Looking to get a pretty animal to keep my lawn down so I dont have to mow.  Please help me determine what breed of sheep to get within the following criteria:

1.	Dont want something that will eat the roots and kill the grass.  (wild-growth grass)
2.	Want something that will eat the weeds on the outskirts of the lawn.

3.	Can get buy on eating one acre of lawn without needing supplemental food (except maybe winter)
4.	Want something that is low maintenance.
5.	Dont want goats or anything that looks like them because they are not pretty to me.
6.	Easy to procure, inexpensive to purchase and care for, and eats rye in winter.  
7.	Dont want something that will tear up the fence and gets out easy.
8.	I live in Georgia.
9.	Good with kids.
10.	Doesnt make noises at night.
11.	Can sell the wool.

Thanks in advance for the help.  Just need to know what websites to use to find ones for sale and how to examine to make sure Im not getting ripped off.


----------



## SheepGirl

You have quite the list! 

1. Sheep don't eat the roots, but they can/will graze the grass down to less than a half of an inch.

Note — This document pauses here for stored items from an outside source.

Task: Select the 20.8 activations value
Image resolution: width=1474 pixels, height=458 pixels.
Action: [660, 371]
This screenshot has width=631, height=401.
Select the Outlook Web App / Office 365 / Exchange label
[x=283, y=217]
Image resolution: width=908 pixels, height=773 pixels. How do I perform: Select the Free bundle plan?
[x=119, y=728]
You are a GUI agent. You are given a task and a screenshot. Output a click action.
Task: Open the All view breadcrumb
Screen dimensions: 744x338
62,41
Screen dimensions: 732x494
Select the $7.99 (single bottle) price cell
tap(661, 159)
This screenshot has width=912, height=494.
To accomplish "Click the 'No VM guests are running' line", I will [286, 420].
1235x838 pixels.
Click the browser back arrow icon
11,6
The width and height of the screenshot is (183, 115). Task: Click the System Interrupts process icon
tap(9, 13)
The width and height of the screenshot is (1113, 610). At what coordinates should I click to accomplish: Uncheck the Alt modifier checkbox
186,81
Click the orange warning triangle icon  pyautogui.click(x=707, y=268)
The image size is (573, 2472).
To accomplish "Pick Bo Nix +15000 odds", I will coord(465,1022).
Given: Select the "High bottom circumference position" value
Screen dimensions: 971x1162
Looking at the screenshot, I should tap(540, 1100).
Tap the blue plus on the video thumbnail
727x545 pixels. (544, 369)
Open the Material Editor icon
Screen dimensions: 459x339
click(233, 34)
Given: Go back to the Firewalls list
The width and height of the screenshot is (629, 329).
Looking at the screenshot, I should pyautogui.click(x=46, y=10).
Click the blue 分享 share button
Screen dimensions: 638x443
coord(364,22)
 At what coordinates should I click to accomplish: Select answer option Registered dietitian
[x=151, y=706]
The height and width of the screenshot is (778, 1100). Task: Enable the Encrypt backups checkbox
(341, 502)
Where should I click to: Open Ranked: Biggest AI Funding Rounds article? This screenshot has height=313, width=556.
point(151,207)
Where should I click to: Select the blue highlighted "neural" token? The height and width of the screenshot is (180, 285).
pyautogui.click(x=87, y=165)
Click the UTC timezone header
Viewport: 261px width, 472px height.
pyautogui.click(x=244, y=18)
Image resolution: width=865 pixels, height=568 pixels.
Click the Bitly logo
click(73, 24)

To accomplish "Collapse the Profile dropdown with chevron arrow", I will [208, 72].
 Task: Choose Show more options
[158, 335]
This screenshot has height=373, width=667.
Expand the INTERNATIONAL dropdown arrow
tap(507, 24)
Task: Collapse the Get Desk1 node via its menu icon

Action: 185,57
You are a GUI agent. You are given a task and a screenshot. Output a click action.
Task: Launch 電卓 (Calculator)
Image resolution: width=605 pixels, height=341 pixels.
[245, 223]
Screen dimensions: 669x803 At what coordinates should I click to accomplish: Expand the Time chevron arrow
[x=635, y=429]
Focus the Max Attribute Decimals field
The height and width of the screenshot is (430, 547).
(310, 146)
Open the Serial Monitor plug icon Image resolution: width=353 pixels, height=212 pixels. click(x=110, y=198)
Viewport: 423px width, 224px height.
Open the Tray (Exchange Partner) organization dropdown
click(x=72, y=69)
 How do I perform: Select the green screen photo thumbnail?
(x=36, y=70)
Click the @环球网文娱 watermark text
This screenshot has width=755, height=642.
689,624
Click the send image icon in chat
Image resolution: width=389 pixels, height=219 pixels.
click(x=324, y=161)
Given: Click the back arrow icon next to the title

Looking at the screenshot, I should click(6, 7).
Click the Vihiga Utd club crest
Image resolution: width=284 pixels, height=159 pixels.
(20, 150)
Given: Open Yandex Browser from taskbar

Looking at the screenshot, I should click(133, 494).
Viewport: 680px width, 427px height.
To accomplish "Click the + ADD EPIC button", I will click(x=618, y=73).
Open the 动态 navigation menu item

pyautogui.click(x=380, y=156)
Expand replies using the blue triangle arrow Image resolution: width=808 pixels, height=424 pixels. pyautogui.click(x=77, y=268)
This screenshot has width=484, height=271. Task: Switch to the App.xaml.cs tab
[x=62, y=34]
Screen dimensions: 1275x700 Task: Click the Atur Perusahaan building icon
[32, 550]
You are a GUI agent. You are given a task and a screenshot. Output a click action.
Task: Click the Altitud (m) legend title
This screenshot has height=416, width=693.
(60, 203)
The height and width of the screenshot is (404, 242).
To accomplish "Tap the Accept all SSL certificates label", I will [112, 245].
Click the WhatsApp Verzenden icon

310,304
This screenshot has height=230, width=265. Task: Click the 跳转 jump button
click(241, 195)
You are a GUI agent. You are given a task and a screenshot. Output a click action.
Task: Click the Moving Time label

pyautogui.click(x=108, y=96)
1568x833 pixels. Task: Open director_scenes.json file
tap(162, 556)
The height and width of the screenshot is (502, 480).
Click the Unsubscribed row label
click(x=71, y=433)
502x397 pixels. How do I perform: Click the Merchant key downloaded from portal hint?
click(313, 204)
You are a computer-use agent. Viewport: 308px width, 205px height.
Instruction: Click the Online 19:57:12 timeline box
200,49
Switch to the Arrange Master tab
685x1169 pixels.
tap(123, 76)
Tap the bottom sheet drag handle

They won't kill the grass unless you overstock the area.

2. Sheep will eat weeds, but they do prefer grass & legumes. What kind of weeds do you have?

3. One acre will not support many sheep. So I suggest only keeping 2-3 to do your yardwork. However, they will not be able to keep up with the grass during the spring and early summer growth, so you may need to still mow it or weedwhack the top of it.

4. Most sheep are low maintenance. I go out once a day for about 20-30 minutes and check on them, feed the penned sheep, and top their water off. Once a week I scrub out the waterers because by then they have a thick coat of algae growing and the sheep don't like to drink out of it. (Also it turns the water green, yuck.) Once a year they are sheared and they have their hooves trimmed (takes one morning or one afternoon) and are checked for parasites (we only check eyelids which only checks for barberpole worms...the most common internal parasite; we do not check for other types of internal parasites).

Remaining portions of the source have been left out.